Questa città   ha anche il volto di amicizie che mi sono care, come quello di Laura Margherita Volante; lei vive ad Ancona, ma a Senigallia abbiamo condiviso delle allegre e spensierate giornate. Collaboratrice da anni del nostro giornale, Volante è una delle più abili scrittrici di aforismi italiane: per costanza verso questa forma espressiva, ironia e profondità, è tra le migliori in assoluto. A lei devo anche l’amicizia col grande fotoreporter di guerra (e non solo) Giorgio Pegoli, che ha il suo laboratorio subito dopo il Ponte 2 Giugno, il ponte che scavalca fiume Misa. Si tratta di via Carducci, l’animata via che si allunga fino alla bella Porta Lambertina. 

Giorgio Pegoli in Libano nel 1990

Di Pegoli “Odissea” ha pubblicato alcune delle sue foto più drammatiche e dolorose, scattate in mezzo mondo nei teatri della devastazione bellica e della morte. Pegoli è uno dei figli più prestigiosi di questa città; ha realizzato reportage in ogni dove: dal Vietnam al Ciad, dal Nicaragua al Libano, dalla Cambogia all’Afghanistan, dalla Bosnia al Kosovo…


Afghanistan 2003 (Foto: Giorgio Pegoli)

*-*-*

(Cose da fare):
A. Nel brano su Senigallia, in quale città vive Laura Margherita Volante?
B. Trascrivi senza modifiche la parte del brano su Senigallia da "Giorgio Pegoli in" a "(Foto: Giorgio Pegoli)".
C. Prosegui il brano su Senigallia dopo la sua ultima frase.

*-*-*

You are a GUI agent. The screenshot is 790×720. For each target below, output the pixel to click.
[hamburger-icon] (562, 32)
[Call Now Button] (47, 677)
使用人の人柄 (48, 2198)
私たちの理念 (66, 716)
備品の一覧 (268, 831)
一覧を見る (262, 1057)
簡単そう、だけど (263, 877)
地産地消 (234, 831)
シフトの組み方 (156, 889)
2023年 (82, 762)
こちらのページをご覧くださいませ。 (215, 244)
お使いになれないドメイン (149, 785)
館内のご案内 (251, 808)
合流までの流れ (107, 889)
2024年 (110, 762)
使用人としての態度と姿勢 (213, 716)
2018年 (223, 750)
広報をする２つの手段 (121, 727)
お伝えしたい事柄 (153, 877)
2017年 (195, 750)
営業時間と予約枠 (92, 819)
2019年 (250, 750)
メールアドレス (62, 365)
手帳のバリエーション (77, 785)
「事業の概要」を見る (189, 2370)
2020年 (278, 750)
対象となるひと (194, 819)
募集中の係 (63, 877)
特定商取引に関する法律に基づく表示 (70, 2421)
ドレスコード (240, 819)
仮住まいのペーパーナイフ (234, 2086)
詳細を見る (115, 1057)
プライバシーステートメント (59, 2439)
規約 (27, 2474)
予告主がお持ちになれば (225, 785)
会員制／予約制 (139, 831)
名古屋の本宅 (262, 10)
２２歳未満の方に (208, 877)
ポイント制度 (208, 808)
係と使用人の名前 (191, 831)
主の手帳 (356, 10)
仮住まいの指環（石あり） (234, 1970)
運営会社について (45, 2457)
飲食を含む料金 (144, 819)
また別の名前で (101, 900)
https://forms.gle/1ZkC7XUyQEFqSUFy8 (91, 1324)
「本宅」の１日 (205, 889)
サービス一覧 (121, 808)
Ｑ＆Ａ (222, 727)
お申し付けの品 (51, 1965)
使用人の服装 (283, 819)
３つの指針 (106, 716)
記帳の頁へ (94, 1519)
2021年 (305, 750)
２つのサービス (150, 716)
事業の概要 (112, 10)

*-*-*

(Risposte numerate):
A. Ad Ancona.

B.
Giorgio Pegoli in Libano nel 1990

Di Pegoli “Odissea” ha pubblicato alcune delle sue foto più drammatiche e dolorose, scattate in mezzo mondo nei teatri della devastazione bellica e della morte. Pegoli è uno dei figli più prestigiosi di questa città; ha realizzato reportage in ogni dove: dal Vietnam al Ciad, dal Nicaragua al Libano, dalla Cambogia all’Afghanistan, dalla Bosnia al Kosovo…


Afghanistan 2003 (Foto: Giorgio Pegoli)

C.
Il suo archivio è enorme (oltre 50 mila immagini dai tanti reportage realizzati per il mondo; più di 1.600 negativi in bianco e nero sulla Senigallia di una volta, ecc.) e i suoi scatti sono insieme vita e arte, come dimostrano i magnifici servizi realizzati a Scanno, a Venezia durante il carnevale, in Puglia, o nei vari Sud del mondo, per documentare un universo in pericolo, tradizioni, usi e costumi che potrebbe scomparire. Come è scomparso quel mondo di fascino e di fatica marinaro, a cui Pegoli ha di recente dedicato un corposo e documentatissimo volume dal titolo “La sciabica”.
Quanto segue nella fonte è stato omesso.